Banner Sun Health in the Phoenix area encourages retirees in Arizona to donate their bodies and brains upon death. Many are neurologically normal. These neurologically normal brains are tremendous helpful in conducting research.
In this study of 277 brains donated to Banner Sun Health, they found five cases where the pathology seemed like “early PSP.” None of these five cases had any clinical symptoms of dementia, parkinsonism, or PSP. “Incidental” is the term neuropathologists give to such cases. So, incidental Lewy Body Disease is where the brain contains Lewy body pathology but there were no clinical symptoms of Parkinson’s Disease. And “incidental PSP” is where the brain has some PSP pathology but there were no PSP symptoms while the person was alive.
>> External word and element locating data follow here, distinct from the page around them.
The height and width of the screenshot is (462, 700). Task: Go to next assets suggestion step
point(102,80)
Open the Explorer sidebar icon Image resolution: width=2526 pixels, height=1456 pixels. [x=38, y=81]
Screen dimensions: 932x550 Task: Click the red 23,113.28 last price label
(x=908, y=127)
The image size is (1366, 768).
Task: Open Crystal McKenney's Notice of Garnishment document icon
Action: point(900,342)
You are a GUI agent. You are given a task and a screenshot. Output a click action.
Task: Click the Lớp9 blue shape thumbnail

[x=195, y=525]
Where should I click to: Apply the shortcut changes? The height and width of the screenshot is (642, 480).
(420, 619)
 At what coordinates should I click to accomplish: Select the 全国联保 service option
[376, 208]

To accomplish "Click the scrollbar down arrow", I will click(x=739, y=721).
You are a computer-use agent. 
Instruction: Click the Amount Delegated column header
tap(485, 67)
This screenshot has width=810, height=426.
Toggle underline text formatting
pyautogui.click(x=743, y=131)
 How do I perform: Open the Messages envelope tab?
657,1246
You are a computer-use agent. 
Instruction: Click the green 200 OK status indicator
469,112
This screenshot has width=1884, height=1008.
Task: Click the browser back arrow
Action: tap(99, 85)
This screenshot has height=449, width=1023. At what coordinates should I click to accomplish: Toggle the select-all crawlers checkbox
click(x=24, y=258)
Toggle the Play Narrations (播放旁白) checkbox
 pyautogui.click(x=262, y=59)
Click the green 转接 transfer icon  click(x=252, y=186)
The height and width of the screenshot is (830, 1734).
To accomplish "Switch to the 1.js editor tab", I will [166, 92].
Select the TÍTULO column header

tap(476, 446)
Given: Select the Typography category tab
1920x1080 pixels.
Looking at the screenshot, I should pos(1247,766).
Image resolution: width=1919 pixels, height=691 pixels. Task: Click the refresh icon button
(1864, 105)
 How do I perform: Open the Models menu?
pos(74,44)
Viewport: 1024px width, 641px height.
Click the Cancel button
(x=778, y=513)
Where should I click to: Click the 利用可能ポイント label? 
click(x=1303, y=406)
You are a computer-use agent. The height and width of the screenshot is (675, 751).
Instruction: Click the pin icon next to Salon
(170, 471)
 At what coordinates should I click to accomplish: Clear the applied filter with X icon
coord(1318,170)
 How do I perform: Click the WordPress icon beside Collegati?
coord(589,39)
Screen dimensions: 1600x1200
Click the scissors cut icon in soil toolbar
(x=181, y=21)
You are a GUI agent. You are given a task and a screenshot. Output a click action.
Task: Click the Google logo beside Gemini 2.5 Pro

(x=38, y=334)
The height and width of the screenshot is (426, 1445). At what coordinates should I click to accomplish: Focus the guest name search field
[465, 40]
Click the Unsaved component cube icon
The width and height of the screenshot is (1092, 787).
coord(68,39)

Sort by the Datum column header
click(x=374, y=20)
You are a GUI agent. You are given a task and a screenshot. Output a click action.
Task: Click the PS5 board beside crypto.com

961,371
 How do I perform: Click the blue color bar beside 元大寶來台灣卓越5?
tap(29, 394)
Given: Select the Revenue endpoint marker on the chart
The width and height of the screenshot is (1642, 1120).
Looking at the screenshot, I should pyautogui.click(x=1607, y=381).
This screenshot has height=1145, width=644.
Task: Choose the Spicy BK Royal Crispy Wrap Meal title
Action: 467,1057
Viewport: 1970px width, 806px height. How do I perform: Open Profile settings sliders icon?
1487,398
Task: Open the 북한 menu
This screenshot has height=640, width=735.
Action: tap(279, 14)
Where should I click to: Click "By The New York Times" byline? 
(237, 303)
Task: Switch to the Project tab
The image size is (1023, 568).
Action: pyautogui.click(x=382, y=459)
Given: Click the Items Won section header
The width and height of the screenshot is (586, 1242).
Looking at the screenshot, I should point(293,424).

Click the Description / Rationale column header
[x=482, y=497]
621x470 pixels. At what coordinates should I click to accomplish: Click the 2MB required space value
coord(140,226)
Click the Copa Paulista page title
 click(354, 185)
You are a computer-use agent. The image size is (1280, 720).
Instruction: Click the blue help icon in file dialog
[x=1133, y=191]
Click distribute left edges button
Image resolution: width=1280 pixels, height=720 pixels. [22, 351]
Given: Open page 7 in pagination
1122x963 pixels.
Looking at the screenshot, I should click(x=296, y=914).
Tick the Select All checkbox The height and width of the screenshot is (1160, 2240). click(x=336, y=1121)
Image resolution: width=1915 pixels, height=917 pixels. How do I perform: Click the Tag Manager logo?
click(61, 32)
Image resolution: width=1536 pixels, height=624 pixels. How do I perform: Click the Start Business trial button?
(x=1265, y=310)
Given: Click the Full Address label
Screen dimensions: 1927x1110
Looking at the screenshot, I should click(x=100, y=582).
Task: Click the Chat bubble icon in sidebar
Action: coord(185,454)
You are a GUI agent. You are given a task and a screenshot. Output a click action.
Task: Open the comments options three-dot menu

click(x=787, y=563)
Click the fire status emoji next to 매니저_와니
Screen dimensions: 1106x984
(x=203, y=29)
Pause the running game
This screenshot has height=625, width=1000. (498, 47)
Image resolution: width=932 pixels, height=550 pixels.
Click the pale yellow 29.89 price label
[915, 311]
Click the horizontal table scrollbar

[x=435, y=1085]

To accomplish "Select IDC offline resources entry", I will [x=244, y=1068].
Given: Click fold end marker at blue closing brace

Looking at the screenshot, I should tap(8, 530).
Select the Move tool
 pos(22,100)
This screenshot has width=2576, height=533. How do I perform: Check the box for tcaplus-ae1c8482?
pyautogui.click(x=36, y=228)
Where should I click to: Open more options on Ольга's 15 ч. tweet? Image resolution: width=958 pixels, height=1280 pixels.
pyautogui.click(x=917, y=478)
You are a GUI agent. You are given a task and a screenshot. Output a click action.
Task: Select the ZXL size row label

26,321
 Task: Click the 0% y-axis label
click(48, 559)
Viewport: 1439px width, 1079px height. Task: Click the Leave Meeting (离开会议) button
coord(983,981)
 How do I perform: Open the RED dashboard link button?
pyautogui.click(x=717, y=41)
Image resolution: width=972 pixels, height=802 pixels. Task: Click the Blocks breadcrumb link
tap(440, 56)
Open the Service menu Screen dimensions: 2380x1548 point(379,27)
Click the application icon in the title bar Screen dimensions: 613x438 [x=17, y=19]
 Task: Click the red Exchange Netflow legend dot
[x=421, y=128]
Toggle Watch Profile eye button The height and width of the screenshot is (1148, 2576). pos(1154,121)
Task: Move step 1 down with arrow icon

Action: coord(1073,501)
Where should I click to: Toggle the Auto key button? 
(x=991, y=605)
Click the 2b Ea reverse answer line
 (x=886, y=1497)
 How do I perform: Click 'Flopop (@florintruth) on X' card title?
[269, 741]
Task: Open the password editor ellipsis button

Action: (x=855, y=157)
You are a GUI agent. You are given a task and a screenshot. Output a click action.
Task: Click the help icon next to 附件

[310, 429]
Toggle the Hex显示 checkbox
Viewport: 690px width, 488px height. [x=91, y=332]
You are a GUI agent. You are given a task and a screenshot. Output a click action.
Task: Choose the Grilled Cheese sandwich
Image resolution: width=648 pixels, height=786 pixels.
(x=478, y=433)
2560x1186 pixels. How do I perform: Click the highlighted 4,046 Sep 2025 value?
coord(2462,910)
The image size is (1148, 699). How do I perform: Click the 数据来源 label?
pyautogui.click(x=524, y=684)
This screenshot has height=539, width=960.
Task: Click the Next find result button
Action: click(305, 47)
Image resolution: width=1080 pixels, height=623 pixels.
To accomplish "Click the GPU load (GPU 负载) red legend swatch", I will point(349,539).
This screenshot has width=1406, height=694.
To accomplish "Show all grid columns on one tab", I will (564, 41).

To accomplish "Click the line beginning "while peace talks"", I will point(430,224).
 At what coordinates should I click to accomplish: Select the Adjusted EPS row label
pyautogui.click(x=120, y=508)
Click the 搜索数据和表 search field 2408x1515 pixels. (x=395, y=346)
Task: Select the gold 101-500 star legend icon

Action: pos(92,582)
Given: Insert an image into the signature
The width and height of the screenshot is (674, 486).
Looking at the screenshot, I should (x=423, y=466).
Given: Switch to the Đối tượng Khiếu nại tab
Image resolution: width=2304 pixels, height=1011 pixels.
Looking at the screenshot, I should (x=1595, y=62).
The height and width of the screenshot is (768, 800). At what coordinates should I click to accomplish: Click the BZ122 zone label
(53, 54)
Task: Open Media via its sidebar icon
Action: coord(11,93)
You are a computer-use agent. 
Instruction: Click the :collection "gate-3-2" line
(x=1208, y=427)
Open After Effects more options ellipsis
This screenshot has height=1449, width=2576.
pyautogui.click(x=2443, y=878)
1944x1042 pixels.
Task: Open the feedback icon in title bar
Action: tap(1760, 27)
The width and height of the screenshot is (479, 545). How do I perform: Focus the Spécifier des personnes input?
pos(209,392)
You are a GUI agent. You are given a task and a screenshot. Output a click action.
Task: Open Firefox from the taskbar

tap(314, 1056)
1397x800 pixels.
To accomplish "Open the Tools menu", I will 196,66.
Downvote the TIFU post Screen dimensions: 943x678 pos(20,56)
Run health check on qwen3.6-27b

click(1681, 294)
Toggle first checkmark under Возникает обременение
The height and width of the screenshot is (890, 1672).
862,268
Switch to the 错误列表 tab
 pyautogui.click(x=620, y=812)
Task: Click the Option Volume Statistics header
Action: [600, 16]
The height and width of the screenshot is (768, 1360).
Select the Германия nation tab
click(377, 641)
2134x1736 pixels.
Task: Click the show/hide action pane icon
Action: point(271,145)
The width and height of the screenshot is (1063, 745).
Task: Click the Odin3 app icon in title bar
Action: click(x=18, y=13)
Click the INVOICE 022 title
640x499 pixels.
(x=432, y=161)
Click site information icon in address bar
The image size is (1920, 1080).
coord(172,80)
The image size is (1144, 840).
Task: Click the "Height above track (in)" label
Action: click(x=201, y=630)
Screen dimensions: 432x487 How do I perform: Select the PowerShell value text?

Parkinsonism & Related Disorders. 2011 Mar 18. [Epub ahead of print]
Neuropathological findings of PSP in the elderly without clinical PSP: Possible incidental PSP?
Evidente VG, Adler CH, Sabbagh MN, Connor DJ, Hentz JG, Caviness JN, Sue LI, Beach TG.
Department of Neurology, Mayo Clinic, Scottsdale, AZ, USA.
AIMS: We aimed to describe cases with incidental neuropathological findings of progressive supranuclear palsy (PSP) from the Banner Sun Health Research Institute Brain and Body Donation Program.
METHODS: We performed a retrospective review of 277 subjects with longitudinal motor and neuropsychological assessments who came to autopsy. The mean Gallyas-positive PSP features grading for subjects with possible incidental neuropathological PSP was compared to those of subjects with clinically manifest disease.
RESULTS: There were 5 cases with histopathological findings suggestive of PSP, but no parkinsonism, dementia or movement disorder during life. Cognitive evaluation revealed 4 of the 5 cases to be cognitively normal; one case had amnestic mild cognitive impairment (MCI) in her last year of life. The mean age at death of the 5 cases was 88.9 years (range 80-94). All 5 individuals had histopathologic microscopic findings suggestive of PSP. Mean Gallyas-positive PSP features grading was significantly lower in subjects with possible incidental neuropathological PSP than subjects with clinical PSP, particularly in the subthalamic nucleus.
CONCLUSIONS: We present 5 patients with histopathological findings suggestive of PSP, without clinical PSP, dementia or parkinsonism during life. These incidental neuropathological PSP findings may represent the early or pre-symptomatic stage of PSP. The mean Gallyas-positive PSP features grading was significantly lower in possible incidental PSP than in clinical PSP, thus suggesting that a threshold of pathological burden needs to be reached within the typically affected areas in PSP before clinical signs and symptoms appear.